Using the residue theorem:
$$c_n = \frac1{2\pi i} \oint \frac{F(z)}{z^{n+1}} dz$$
Where the contour is around $z = 0$ and inside $|z| = 1$
$n = 100$ is too large for octave. Some math package capable of large floating point numbers would be required.
But $n = 10$ can be demonstrated.
octave code:
Manually checking for $n = 10$
There are $4$ answers.
Addendum
In Maxima
$$184\,z^{100}+180\,z^{99}+177\,z^{98}+173\,z^{97}+170\,z^{96}+167\,z ^{95}+163\,z^{94}+160\,z^{93}+157\,z^{92}+153\,z^{91}+151\,z^{90}+ 147\,z^{89}+144\,z^{88}+141\,z^{87}+138\,z^{86}+135\,z^{85}+132\,z^{ 84}+129\,z^{83}+126\,z^{82}+123\,z^{81}+121\,z^{80}+117\,z^{79}+115 \,z^{78}+112\,z^{77}+109\,z^{76}+107\,z^{75}+104\,z^{74}+101\,z^{73} +99\,z^{72}+96\,z^{71}+94\,z^{70}+91\,z^{69}+89\,z^{68}+86\,z^{67}+ 84\,z^{66}+82\,z^{65}+79\,z^{64}+77\,z^{63}+75\,z^{62}+72\,z^{61}+71 \,z^{60}+68\,z^{59}+66\,z^{58}+64\,z^{57}+62\,z^{56}+60\,z^{55}+58\, z^{54}+56\,z^{53}+54\,z^{52}+52\,z^{51}+51\,z^{50}+48\,z^{49}+47\,z ^{48}+45\,z^{47}+43\,z^{46}+42\,z^{45}+40\,z^{44}+38\,z^{43}+37\,z^{ 42}+35\,z^{41}+34\,z^{40}+32\,z^{39}+31\,z^{38}+29\,z^{37}+28\,z^{36 }+27\,z^{35}+25\,z^{34}+24\,z^{33}+23\,z^{32}+21\,z^{31}+21\,z^{30}+ 19\,z^{29}+18\,z^{28}+17\,z^{27}+16\,z^{26}+15\,z^{25}+14\,z^{24}+13 \,z^{23}+12\,z^{22}+11\,z^{21}+11\,z^{20}+9\,z^{19}+9\,z^{18}+8\,z^{ 17}+7\,z^{16}+7\,z^{15}+6\,z^{14}+5\,z^{13}+5\,z^{12}+4\,z^{11}+4\,z ^{10}+3\,z^9+3\,z^8+2\,z^7+2\,z^6+2\,z^5+z^4+z^3+z^2+1+\cdots $$
I don't know exactly how maxima does the Taylor series expansion but it is fast?

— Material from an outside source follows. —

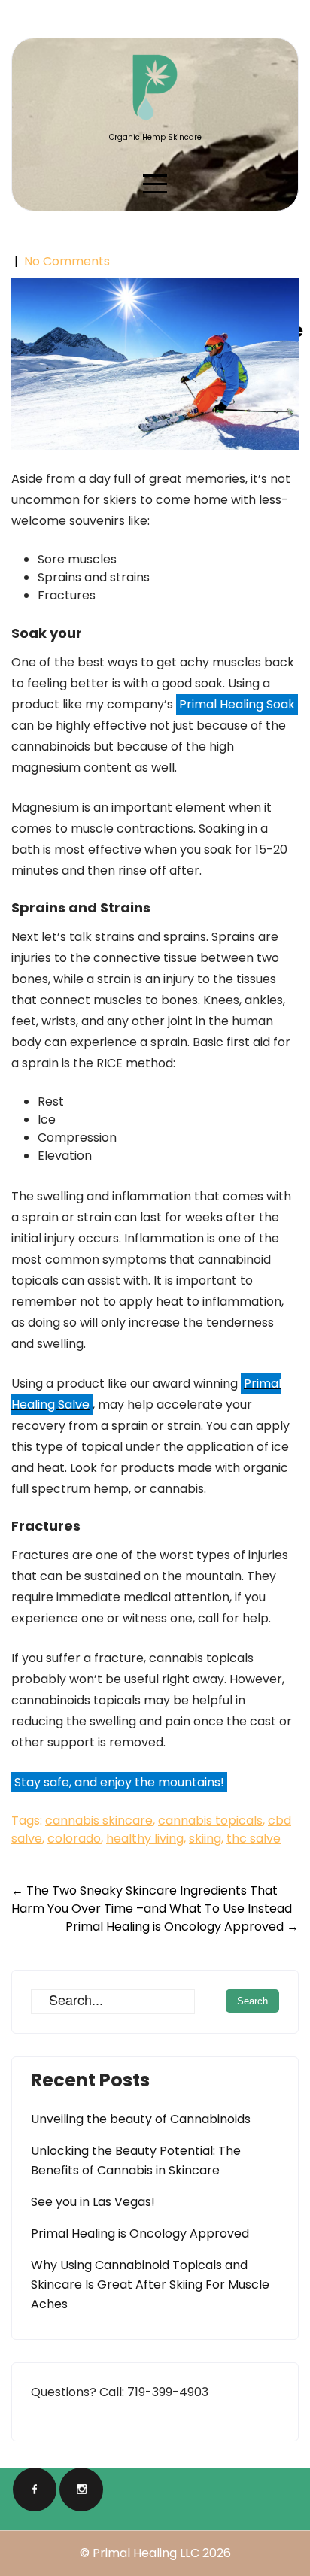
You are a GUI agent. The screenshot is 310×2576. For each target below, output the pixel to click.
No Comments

It arrives at $184$ ways to get a sum of $100$.
Addendum 2
Alternatively expand the denominator and divide $1$:
$$1 - z^2 -z^3 +z^7 +z^8 -z^{10} \, \, \overline{)1 \qquad \qquad \qquad \qquad }$$
Then find the cofficient of $c_{100} z^{100}$
Generalization
$$\sum_{k = 1}^{r} a_k x_k = n$$
Let
$$F(z) = \prod_{k=1}^{r}\frac1{1 - z^{a_k}}$$
$$c_n = \frac1{2\pi i} \oint \frac{F(z)}{z^{n+1}} dz$$
Where the integration contour is inside the roots of unity.
$c_n$ is the number of ways the terms can sum to $n$.
Or find the Taylor series expansion of $F(z)$ and the $c_n$ coefficient.